Our government exists to create safe and thriving communities, to make our lives better, but Connolly said some of his colleagues on the other side of the aisle do not believe in the role of the government, thus an assault on the government and its workforce.

“They really don’t believe in government at all,” he said. “So anything that makes the government attractive either to people who work for it or people who benefit from it is bad. So the more it’s dysfunctional, the more it’s starved, the more unpleasant the workplace is the better.”

Not all Republicans subscribe to an extreme anti-labor agenda, though, Connolly said. Some have voted with him to protect workers’ rights like the Davis-Bacon Act that mandates local prevailing wages on public works projects.

2. Assaults on federal employees are systematic

The fact that these lawmakers don’t believe in government leads to assaults on government employees.

“The assaults on federal employees are systematic,” he said. “They started by clipping compensation, by restricting benefits, and by exacting money out of federal employees to reduce the debt. No group in America has been asked to provide cash to reduce the national debt except federal employees.”

What’s more? They have gone after federal employees’ ability to organize. There are proposals to go right after federal pensions to change the system into a 401K style plan, which means drastic cuts to their retirement. They even tried to use federal pensions as a way to finance transit.

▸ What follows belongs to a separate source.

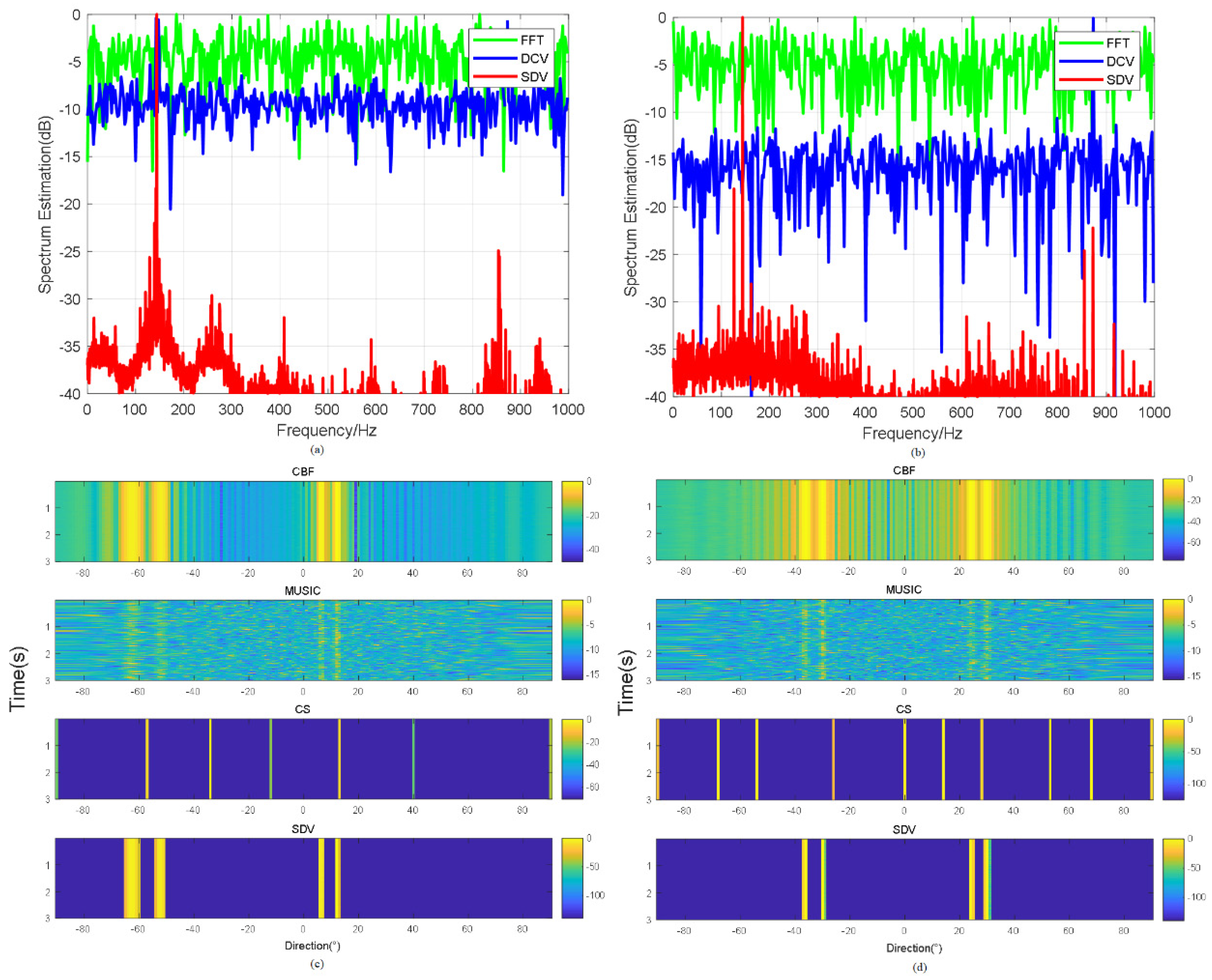Click the SDV title above right heatmap
This screenshot has height=980, width=1212.
coord(904,829)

They are also trying to get rid of “official time” – dedicated work hours in which agency managers and unions representatives use to improve agency operations. Connolly said a lot of things get done on official time and the government benefits from it, including improving work processes and dealing with disputes before they escalate into expensive court fights. Previous administrations and Congresses embraced it, but now many of his colleagues are making it to sound like it’s a bad thing when in reality what they’re doing is getting rid of unions from the workplace.

“They see federal unions as a real threat, something that they need to conquer,” he added.

3. Budget cuts are a deliberate attempt to drive employees away

The Trump budget targets civilian agencies with cuts anywhere from 20 to 35 percent. Connolly said his colleagues have been attacking the IRS for years. Now they’re going after other agencies, notably the Environmental Protection Agency and the State Department. Connolly warned that the government could be facing a brain drain as 40% of the entire federal workers are eligible to retire and all the budget cuts and attacks on their pay and pensions would drive people out. But that’s exactly what these lawmakers want.

“They’re making the federal service so unattractive that there will be a rush to the door,” he added.

4. We can roll back the attacks on government employees

Connolly is currently ranking member of the House Subcommittee on Government Operations which has oversight over federal employee issues. Asked what he plans to do if his party gets more seats in the mid-term elections next year, Connolly said he plans to roll back attacks on federal employees if he becomes chairman of the subcommittee.

“The midterms are so important. If we can control the House, this dialogue changes. If I become chairman, I’ll lead the charge on your behalf,” he added.